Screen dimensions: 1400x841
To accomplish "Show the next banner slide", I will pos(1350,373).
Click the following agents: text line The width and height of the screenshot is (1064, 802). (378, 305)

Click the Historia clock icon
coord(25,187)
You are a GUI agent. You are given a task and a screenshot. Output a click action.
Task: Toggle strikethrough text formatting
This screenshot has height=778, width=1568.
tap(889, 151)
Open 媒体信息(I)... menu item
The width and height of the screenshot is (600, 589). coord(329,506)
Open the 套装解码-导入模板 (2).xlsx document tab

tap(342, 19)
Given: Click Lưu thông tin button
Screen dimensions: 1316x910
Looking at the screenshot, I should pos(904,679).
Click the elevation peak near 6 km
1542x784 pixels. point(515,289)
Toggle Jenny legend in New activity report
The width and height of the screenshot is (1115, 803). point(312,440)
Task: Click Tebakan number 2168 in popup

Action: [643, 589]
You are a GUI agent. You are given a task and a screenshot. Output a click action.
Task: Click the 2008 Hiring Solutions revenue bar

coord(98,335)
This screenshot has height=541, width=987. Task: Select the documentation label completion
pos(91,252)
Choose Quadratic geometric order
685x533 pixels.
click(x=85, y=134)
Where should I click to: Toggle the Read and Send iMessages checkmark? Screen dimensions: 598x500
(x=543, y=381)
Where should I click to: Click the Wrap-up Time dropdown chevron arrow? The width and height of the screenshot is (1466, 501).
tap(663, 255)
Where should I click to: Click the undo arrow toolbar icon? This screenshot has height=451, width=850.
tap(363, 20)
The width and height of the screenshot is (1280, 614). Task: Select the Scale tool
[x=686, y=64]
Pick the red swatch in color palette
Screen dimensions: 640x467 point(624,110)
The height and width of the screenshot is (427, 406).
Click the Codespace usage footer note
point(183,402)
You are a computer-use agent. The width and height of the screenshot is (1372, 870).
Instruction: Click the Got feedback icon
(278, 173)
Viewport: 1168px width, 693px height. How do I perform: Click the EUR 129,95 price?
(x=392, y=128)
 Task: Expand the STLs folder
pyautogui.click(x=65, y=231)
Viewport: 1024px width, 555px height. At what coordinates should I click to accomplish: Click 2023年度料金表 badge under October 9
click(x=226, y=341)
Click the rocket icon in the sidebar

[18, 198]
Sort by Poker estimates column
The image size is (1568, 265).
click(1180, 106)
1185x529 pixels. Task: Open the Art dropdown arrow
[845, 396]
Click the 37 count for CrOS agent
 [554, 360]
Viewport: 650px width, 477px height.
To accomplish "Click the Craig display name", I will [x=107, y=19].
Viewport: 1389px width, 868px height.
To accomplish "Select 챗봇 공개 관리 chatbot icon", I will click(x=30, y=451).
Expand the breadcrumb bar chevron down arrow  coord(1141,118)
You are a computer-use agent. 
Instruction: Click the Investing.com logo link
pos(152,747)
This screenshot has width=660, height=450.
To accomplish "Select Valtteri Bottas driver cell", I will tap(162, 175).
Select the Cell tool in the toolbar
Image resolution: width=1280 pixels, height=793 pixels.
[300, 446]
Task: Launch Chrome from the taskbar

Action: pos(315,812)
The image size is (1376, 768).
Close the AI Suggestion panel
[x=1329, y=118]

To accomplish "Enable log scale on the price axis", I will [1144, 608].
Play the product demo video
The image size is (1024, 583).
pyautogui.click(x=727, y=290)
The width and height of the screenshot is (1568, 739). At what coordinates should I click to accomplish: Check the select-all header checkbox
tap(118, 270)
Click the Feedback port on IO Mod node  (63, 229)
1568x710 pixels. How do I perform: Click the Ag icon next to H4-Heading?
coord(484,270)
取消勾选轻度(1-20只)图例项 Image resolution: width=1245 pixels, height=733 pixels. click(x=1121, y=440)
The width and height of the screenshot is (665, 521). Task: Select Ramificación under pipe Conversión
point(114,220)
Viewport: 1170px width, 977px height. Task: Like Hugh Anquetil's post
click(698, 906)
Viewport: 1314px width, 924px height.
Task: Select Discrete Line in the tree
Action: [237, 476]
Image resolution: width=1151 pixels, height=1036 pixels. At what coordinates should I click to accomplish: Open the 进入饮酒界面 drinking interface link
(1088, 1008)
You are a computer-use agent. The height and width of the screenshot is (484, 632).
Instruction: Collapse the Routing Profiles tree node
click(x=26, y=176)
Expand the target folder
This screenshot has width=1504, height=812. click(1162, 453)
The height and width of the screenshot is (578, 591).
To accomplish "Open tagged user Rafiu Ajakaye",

*****

■ Work task
Going back to the entries above, set down exactly the lines that begin at the one with "Viewport: 650px width, 477px height." and end at the one with "This screenshot has width=660, height=450.", both included, and nothing else.

■ Answer to this exercise
Viewport: 650px width, 477px height.
To accomplish "Click the Craig display name", I will [x=107, y=19].
Viewport: 1389px width, 868px height.
To accomplish "Select 챗봇 공개 관리 chatbot icon", I will click(x=30, y=451).
Expand the breadcrumb bar chevron down arrow  coord(1141,118)
You are a computer-use agent. 
Instruction: Click the Investing.com logo link
pos(152,747)
This screenshot has width=660, height=450.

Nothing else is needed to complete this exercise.